_练习题目_: 改写数据中以含有“You are a computer-use agent. Screen”的那一行开头、到含有“(x=515, y=159)”的那一行结束的部分（首尾两行都算在内），把其中的“Restart”换成“Reboot”，其余内容保持不变。

_练习材料_:
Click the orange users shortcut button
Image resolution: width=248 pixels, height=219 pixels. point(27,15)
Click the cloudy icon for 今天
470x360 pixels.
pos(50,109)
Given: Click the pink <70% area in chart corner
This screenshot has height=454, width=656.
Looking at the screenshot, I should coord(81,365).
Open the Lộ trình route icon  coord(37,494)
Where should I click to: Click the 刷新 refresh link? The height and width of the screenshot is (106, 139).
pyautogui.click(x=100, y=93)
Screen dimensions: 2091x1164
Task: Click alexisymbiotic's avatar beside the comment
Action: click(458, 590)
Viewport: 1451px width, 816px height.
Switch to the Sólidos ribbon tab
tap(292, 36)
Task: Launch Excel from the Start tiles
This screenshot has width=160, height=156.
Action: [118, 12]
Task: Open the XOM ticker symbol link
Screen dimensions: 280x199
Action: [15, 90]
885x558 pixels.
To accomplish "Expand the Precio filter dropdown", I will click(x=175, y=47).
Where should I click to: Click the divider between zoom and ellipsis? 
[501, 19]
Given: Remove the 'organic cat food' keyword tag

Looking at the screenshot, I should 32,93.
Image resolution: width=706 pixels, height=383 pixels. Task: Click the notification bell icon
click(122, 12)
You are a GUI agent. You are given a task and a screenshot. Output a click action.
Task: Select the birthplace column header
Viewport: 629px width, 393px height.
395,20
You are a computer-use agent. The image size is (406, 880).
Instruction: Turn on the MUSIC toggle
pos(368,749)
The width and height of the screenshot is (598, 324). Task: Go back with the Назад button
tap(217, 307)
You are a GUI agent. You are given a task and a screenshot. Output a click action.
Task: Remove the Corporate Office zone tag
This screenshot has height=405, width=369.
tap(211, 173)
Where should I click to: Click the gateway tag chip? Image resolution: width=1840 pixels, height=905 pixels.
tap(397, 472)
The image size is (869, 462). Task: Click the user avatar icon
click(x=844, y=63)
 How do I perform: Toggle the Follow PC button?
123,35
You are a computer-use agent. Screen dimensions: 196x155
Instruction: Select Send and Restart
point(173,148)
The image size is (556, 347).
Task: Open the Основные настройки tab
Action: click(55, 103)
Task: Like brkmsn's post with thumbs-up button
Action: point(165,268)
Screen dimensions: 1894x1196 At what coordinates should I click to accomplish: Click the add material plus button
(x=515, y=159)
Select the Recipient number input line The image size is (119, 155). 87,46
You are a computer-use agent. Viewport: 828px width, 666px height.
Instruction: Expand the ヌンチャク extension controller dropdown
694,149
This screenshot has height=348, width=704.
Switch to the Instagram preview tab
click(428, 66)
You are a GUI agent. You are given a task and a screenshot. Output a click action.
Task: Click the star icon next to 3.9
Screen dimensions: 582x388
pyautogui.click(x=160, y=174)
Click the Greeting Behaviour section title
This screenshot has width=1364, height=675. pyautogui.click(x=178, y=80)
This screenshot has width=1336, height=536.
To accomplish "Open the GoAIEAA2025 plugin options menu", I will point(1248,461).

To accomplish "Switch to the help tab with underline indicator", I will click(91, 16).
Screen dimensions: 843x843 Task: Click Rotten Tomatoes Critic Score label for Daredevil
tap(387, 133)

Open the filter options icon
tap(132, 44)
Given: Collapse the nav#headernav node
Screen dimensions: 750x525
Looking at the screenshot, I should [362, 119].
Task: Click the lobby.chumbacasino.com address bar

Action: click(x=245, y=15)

_结果_:
You are a computer-use agent. Screen dimensions: 196x155
Instruction: Select Send and Reboot
point(173,148)
The image size is (556, 347).
Task: Open the Основные настройки tab
Action: click(55, 103)
Task: Like brkmsn's post with thumbs-up button
Action: point(165,268)
Screen dimensions: 1894x1196 At what coordinates should I click to accomplish: Click the add material plus button
(x=515, y=159)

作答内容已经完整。